1.hayati yenmek isteyen kisi once kendi kendini yenebilmeli

2.insan kendisiyle savasmamak icin once kendini bilmeli ardindan kendi oldugu gibi yasamali

bugun bu 2 gercegi ogrendim.sense8 dizisindeki "kalbimde nefrete yer yok" repligj bir kac kere gozumun onune geldi.sadece 5 gun bile, 2 tane yasli insan bile insana cok sey sorgulatiyormus meger

tum bu sadist dusuncelrin ofkenin nefretin beni guclu, korkusuz yaptigina inanirdim aslinda en buyuk engellerim onlarmis, hicbir sey sakin bir irade kadar huzurlu ve guclu hissettiremiyormus.en kotu dusmanlarin bile kotu dusuncelerin kadar zarar veremezler diyen buddha ne kadarda hakliymis.
iyikalplipsikopat
degisim cesaret, cesaret ise fedakarliktir

bugun bunu ogrendim.degisimin ancak cesaretle ve ugruna bir seyler feda etmeyle olacaginu idrak ettim.herkesi mutlu edemeyecegimizi ayni anda her seyi yapamayacagimizi kazanmak icin kaybetmek zorunda oldugumuzu anladim

duygularimin etkisindeyim hala nasil olmayayim ki?ilk olarak universite giris sinavlarindan kisa sure once dusundugum intihari universite son sinifa kadar ertelemistim.2011 yilindan beri beni yavas yavas curuten hayatimin son yili olarak planladigum egitim ogretim yilindayim.
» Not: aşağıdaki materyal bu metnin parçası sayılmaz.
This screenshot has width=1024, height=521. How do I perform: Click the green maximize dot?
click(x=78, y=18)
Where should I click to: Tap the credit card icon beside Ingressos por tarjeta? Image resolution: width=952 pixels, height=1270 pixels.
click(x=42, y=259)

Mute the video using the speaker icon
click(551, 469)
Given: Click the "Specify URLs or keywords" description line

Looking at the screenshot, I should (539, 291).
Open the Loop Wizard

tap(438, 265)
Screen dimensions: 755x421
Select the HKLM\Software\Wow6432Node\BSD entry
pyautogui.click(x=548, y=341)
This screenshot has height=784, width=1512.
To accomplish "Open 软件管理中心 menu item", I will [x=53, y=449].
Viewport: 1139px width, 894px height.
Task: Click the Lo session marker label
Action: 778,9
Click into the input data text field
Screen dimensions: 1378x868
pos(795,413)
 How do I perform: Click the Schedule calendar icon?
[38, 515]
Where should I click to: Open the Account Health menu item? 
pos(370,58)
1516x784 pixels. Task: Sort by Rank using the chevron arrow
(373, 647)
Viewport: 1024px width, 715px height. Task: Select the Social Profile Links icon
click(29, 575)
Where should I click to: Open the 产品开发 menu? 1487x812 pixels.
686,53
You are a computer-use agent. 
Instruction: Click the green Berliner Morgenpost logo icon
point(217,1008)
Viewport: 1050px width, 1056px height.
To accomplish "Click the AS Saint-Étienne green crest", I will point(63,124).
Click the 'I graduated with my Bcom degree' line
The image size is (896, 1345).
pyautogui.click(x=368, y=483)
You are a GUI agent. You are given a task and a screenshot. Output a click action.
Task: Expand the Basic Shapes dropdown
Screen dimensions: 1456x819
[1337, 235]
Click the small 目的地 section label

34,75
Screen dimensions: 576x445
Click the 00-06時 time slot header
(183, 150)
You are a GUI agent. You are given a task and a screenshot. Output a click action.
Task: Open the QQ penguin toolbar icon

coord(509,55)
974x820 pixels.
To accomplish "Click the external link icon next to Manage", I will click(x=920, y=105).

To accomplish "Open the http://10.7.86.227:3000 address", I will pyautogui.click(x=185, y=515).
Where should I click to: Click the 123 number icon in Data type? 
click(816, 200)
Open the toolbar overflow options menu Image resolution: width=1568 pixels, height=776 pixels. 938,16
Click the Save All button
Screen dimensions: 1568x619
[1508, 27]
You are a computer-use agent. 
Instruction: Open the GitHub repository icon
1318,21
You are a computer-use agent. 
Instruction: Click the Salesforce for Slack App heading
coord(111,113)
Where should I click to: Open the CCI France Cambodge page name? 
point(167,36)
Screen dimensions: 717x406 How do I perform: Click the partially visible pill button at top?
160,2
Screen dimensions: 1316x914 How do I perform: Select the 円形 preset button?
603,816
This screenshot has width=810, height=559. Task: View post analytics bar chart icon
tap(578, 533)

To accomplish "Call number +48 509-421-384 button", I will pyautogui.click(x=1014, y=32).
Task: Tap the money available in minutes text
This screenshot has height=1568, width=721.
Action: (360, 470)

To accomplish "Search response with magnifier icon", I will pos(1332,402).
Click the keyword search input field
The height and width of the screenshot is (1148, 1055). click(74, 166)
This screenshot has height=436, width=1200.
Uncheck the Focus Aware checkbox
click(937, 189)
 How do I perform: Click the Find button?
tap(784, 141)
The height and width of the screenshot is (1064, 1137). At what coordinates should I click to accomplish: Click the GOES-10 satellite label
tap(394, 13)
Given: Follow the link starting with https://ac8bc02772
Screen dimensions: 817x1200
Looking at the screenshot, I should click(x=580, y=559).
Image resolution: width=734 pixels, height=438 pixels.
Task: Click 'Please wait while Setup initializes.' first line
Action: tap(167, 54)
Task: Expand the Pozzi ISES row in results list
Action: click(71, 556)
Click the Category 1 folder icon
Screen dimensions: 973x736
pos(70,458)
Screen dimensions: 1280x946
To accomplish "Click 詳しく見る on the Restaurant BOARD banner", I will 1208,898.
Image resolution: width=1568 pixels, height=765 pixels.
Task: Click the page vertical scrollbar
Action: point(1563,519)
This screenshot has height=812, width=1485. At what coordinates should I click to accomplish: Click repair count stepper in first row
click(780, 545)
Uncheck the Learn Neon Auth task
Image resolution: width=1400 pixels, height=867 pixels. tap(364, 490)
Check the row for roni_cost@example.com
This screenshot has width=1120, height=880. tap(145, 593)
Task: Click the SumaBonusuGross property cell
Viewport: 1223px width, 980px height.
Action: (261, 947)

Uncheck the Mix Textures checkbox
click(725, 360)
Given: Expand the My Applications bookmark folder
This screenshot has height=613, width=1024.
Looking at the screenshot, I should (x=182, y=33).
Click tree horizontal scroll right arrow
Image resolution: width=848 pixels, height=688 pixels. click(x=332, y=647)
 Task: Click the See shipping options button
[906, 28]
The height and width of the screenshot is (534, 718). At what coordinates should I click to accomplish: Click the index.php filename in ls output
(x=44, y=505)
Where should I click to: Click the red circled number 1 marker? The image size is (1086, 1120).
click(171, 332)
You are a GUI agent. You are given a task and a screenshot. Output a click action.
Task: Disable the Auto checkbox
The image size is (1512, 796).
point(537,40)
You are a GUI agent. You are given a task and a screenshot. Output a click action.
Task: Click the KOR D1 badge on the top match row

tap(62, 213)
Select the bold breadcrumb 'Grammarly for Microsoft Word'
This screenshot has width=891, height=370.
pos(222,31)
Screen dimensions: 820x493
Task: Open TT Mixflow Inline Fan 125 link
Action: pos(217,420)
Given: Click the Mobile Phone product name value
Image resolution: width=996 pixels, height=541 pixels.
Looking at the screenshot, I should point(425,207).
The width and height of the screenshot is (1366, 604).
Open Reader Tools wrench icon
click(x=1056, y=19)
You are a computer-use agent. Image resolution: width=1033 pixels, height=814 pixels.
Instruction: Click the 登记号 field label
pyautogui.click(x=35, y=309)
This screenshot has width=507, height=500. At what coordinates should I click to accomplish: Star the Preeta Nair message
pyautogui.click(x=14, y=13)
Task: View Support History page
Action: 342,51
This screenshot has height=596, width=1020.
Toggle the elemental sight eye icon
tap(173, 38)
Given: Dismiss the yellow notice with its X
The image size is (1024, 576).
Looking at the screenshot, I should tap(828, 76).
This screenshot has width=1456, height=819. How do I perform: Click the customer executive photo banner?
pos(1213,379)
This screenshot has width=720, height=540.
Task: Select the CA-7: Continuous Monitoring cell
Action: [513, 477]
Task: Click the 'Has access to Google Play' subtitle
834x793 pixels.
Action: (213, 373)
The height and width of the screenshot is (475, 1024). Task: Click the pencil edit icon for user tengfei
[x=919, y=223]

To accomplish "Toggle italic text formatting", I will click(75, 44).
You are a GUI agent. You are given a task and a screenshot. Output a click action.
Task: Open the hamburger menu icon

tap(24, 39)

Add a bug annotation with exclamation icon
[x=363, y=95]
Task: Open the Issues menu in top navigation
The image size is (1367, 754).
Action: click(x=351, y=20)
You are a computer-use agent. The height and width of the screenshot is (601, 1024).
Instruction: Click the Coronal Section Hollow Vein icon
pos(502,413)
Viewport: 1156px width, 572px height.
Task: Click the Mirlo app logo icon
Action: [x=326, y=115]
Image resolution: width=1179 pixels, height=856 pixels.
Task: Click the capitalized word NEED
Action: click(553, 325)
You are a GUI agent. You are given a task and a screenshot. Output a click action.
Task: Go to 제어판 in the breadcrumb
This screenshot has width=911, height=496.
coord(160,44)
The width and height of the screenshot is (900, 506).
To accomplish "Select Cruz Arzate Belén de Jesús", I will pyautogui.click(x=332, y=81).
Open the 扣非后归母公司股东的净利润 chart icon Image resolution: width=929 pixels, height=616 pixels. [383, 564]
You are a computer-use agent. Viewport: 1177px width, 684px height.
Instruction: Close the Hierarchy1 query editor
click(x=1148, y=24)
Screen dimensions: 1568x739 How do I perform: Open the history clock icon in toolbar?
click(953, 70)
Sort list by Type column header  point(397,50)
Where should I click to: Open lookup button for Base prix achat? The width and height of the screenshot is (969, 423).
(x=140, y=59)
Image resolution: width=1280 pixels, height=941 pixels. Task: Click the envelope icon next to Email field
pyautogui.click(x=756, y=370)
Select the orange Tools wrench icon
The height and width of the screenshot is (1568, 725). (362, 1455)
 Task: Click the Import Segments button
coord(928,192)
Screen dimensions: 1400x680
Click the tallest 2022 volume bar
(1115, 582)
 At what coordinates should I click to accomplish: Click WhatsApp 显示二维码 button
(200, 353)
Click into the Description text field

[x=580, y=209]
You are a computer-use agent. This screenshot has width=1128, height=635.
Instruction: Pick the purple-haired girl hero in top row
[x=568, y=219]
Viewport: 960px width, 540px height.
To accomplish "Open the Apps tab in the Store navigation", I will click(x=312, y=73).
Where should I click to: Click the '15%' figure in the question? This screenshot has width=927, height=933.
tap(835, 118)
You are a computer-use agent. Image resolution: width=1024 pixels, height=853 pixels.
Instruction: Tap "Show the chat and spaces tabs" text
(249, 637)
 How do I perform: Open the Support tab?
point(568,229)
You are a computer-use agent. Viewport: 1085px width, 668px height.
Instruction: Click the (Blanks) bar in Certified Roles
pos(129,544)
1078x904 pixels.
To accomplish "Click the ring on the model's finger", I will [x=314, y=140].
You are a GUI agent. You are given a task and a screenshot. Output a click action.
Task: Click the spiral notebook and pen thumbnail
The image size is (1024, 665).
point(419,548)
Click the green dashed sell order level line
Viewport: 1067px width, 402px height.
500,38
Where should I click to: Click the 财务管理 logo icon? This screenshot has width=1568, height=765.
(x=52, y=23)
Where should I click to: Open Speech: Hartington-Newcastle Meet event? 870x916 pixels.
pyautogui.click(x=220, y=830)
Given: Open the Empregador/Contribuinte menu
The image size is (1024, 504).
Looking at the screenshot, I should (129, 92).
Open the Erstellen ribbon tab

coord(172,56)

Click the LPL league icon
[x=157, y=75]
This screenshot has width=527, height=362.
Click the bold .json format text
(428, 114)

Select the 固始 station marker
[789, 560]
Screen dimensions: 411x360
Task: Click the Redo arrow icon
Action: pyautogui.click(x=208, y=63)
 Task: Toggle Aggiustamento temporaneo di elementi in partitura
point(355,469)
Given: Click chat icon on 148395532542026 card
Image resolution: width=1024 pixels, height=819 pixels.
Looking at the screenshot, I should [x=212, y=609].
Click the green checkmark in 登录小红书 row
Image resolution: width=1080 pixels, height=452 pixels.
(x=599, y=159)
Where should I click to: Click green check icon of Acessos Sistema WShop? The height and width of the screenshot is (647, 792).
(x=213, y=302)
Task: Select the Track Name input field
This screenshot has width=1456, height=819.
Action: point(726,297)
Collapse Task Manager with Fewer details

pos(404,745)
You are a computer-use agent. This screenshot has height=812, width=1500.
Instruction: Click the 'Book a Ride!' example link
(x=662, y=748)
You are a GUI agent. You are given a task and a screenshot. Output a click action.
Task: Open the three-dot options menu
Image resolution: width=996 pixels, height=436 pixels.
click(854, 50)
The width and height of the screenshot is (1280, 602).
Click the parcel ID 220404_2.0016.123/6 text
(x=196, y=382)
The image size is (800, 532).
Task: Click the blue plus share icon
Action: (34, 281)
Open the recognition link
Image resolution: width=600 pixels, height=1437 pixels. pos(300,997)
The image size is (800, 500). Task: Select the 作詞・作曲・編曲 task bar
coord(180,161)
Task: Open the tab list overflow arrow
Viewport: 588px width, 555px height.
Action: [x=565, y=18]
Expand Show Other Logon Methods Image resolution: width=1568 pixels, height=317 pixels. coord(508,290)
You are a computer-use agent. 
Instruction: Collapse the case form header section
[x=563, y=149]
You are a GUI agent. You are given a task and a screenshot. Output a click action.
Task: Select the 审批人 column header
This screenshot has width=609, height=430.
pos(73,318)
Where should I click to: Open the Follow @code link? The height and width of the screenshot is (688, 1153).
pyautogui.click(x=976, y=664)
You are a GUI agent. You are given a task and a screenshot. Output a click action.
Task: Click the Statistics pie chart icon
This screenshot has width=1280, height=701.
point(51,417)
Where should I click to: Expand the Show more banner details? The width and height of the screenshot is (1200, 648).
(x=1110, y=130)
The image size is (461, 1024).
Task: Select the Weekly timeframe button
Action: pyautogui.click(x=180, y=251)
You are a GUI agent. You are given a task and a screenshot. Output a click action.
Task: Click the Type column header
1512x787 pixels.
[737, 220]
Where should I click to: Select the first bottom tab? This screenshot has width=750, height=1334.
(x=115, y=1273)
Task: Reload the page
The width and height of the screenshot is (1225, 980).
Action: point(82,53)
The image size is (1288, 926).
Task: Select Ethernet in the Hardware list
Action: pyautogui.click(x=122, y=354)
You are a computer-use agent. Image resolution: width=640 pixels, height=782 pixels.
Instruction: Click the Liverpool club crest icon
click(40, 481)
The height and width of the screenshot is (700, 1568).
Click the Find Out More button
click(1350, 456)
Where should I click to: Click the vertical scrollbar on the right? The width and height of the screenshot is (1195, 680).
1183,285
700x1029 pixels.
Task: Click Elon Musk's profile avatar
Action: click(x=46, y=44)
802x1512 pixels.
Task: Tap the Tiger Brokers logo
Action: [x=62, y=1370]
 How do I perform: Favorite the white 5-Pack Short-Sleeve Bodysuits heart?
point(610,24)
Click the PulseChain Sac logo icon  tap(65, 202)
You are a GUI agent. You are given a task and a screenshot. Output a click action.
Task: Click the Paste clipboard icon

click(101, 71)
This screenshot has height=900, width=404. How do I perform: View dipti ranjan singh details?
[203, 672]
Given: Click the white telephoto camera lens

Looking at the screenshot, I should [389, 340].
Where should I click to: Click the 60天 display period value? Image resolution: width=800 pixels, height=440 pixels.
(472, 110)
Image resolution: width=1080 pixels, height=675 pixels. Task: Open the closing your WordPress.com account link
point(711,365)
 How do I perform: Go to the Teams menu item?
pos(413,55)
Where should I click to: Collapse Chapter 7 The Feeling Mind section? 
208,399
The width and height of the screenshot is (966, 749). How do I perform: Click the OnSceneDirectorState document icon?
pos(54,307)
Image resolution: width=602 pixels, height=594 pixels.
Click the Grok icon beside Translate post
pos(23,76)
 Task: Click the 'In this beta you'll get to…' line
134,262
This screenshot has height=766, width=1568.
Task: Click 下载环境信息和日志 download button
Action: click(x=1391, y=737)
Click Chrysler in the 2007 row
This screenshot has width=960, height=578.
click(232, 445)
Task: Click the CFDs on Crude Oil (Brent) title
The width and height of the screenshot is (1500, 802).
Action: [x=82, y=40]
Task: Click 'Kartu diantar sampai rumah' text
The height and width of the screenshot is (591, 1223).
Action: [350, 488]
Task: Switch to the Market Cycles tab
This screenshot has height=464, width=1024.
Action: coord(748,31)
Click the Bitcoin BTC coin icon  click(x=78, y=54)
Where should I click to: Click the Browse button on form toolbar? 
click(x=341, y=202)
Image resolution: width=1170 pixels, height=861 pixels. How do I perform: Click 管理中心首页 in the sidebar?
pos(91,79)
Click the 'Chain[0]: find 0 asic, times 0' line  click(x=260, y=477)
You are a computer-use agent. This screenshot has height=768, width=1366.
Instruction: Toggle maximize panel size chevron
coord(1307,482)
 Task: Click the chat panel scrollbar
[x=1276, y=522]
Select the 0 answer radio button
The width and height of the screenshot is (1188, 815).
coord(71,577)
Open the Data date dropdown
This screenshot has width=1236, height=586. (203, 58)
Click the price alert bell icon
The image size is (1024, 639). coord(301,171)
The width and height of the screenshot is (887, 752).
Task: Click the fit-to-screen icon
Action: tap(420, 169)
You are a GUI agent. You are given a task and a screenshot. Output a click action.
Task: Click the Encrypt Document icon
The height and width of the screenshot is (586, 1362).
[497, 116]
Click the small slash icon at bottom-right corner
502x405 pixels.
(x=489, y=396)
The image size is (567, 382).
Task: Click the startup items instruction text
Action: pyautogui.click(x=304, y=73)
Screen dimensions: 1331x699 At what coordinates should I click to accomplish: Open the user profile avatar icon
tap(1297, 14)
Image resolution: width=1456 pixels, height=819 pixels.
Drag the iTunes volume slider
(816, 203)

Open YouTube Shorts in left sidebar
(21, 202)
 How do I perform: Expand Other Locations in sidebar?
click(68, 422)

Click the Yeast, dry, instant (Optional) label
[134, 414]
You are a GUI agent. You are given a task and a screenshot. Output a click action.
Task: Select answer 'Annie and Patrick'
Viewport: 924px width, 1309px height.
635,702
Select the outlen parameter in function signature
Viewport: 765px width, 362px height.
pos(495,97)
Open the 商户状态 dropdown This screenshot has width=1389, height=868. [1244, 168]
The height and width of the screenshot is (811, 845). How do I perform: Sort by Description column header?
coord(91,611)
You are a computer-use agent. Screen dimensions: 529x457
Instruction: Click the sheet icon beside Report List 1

okul biter bitmez is bulmam bekleniyor ve okul uzayacak derslerim berbat, kimlik karmasasi icindeyim, ne oldugumu ne yapabilecegimi ne istedigimi net sekilde bilmiyorum bunca yil "nasil olsa intihar etcem" diyerek okulu sallamayarak tembellige fazlasiyla alistim yasam istencim en diplerden eksilerden yeni yeni yukseliyor ve 7 yillik curumenin ardindan bir mukafat gibi her seyin benim icin daha kolay daha huzurlu olmasini istiyorum ruhen yasli bir adam gibi yorgun isteksiz ve vazgecmis durumdayim.ailemin durumu dahada kotulesiyor git gide daha ölü daha zavalli ve daha cileden cikaran bir duruma geliyoruz.annem oluyor nefret ediyor olmama icten ice uzuldugum babam oluyor kiz kardesim anorexia gibi eriyor cok az yiyor evden disari cikmiyor

bunlar disinda 7 yilin ardindan ilk defa eglendigim bir yaz gecirdim tum kalbimle guvenebilecegim hemen her gun vakit gecirdigim bir dost edindim bana destek olmaya calisan arkadasimla bulusmaya cesaret edebildim bir parca huzuru eglenmeyi sevgiyi arkadasligi dostlugu hissettigim bir yaz gecirdim.bunca yildan beri sonuk bitkin olmus ruhuma bir nebze renk ve nese geldi

kucuk doz ilac hastaligi ilerlemis bir hastayi sihir gibi sapasaglam ayaga kaldirabilir mi?tamamiyle ölmüş durumdayim kimligim ölmüş durumda bu bedeni baska bir karakter yasatabilir baska duygulari dusunceleri olan bunca yillik asagilanma siddet eziklik ve yalnizlikta yarattigim bir karakter yasatabilir.ismi farkli tarzi farkli bunca yil icimde buyuyen ben ayakta tutabilir.hayir dissosiyatif kimlik sorunum yok sanrilar gormuyor sesler duymuyorum bu bambaska bir sey.suanki ben son gunlerini mutlu gecirmeye calisan hayata son kez gulumseyen bir ihtiyar gibi.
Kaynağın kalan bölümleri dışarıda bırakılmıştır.